**Work task**
The lines from the one holding "You are a GUI" through the end of the records below are to be written out exactly, and nothing else; pictures are to be left out.

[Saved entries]
* * *

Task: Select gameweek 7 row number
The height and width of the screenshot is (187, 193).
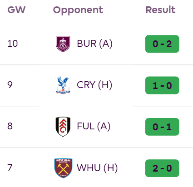Action: click(x=10, y=168)
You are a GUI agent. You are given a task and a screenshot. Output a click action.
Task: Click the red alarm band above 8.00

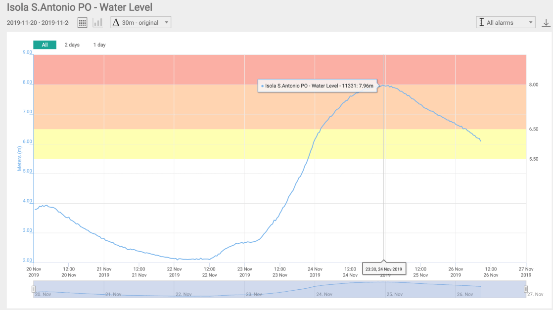(x=198, y=69)
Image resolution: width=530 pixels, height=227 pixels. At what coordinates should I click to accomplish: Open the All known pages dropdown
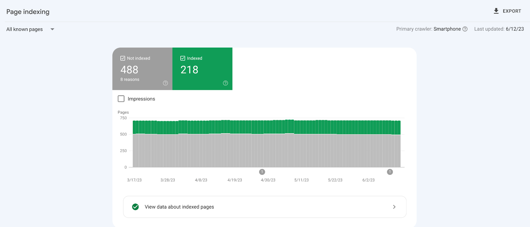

* * *

**Solution to this problem**
You are a GUI agent. You are given a task and a screenshot. Output a click action.
Task: Click the red alarm band above 8.00

(x=198, y=69)
Image resolution: width=530 pixels, height=227 pixels. At what coordinates should I click to accomplish: Open the All known pages dropdown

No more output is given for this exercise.